Although it was clear that Righetti wasn't embracing his role as closer, Steinbrenner remained adamant:
He is going to be the closer. He will be brought in in the ninth inning. Period. I'm the only one who knows how to use him. I've told my manager and coaches, 'If you reach for him too early, you'll be reaching for the next train home.'
Those quotes were recorded in early 1990, in Righetti's last year as a Yankee. He rode out that season with a 3.57 ERA and converted 36 saves. The Yanks allowed his contract to expire and he signed as a free agent with the Giants. While he was fairly effective in 1991, he was released halfway through his second consecutive terrible year in San Francisco in 1993.

Rags bounced around from the A's to the Blue Jays to the White Sox at the end of his career before retiring in 1995. In that final season, the White Sox let Rags start 9 games and he was actually pretty respectable, racking up a 4.20 ERA (107 ERA+).

Today he serves as the pitching coach for the Giants a position he's held since 2000.

Sadly, Righetti's career with the Yankees began with a ton of promise - a fan since childhood, a Rookie of the Year and a consummate nice guy. But like many of the Yankee teams he played on throughout the 1980's, his success was hampered by the tyrannical rule of the Boss.

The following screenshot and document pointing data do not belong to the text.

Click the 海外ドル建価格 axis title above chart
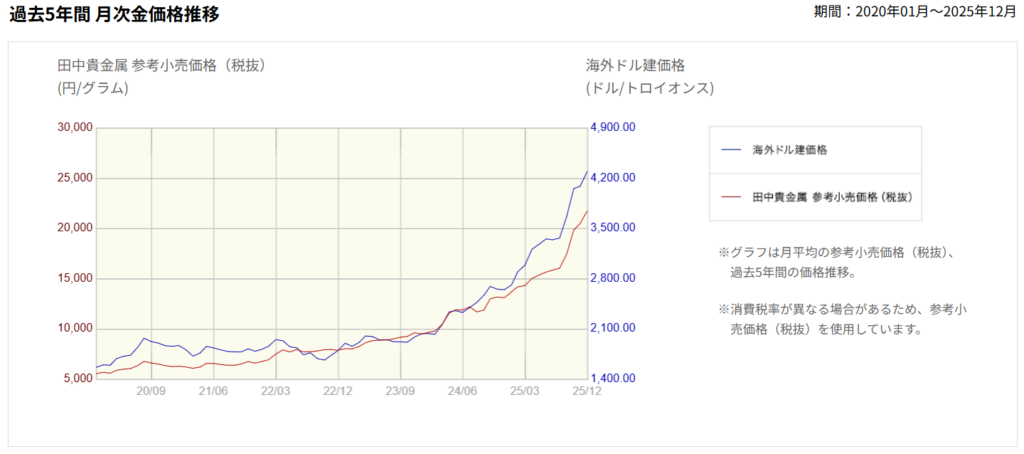Image resolution: width=1024 pixels, height=454 pixels. tap(635, 66)
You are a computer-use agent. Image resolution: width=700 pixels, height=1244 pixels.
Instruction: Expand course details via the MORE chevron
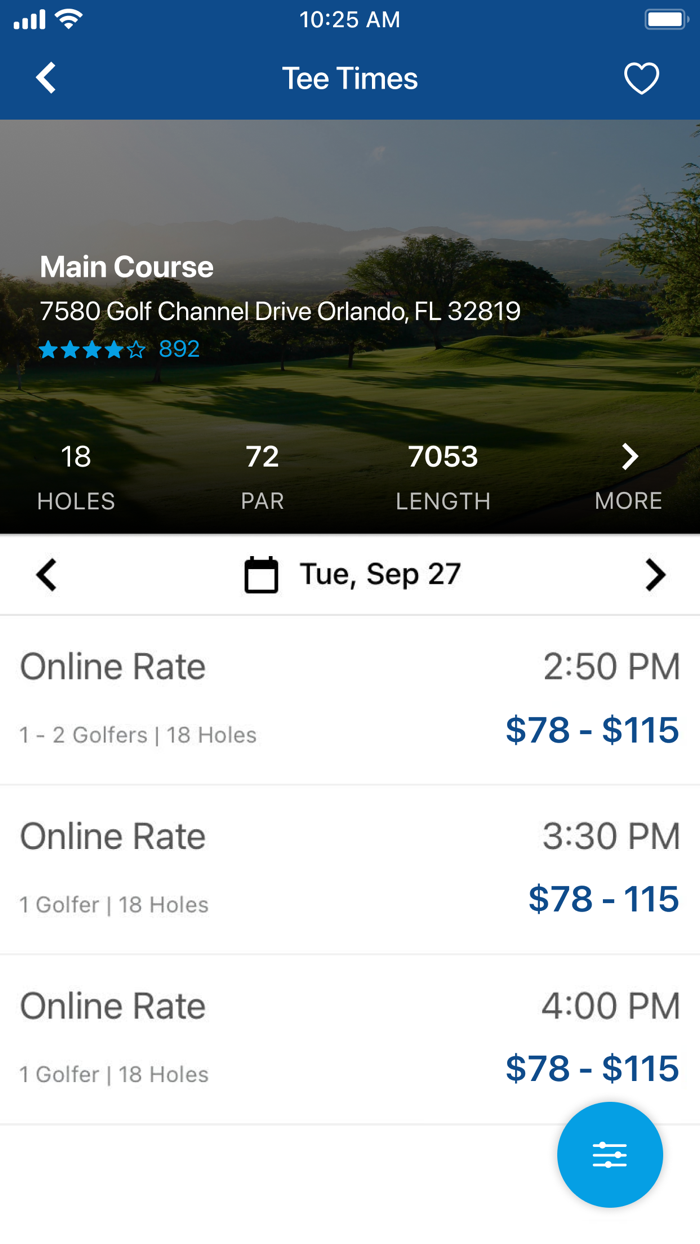(x=629, y=456)
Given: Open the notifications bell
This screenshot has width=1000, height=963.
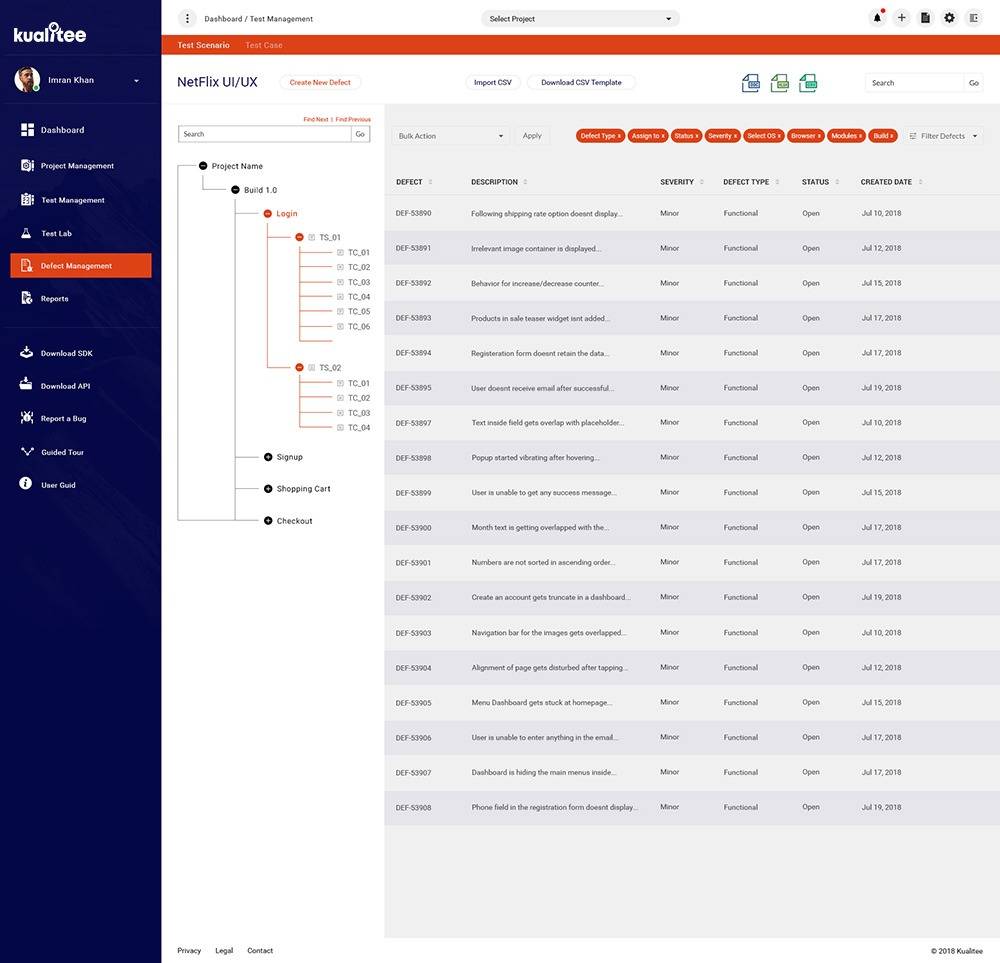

Still, he left an indelible mark on the franchise. Every 4th of July, Yankees fans fondly remember Righetti for his finest moment in Pinstripes and are left to wonder what might have been had things turned out a different way.

1 comment:

  1. I grew up watching the Yankees of the 80s and always had negative feelings toward Righetti. I remember (although I could have the facts wrong) when he came into Dave Eiland's first game with a 5-1? lead and lost the game. He also had a tendancy to point at the pop up in the air that wound up being a deep home run.

    Even looking at this post the negative memories came back strongly. Reading the post though I think it might be time to cut him a break. He wasn't the cause of the 80s failures. He just was unfortunate to be on the team when the manager and GM roles were filled by the idiot in the owner's box.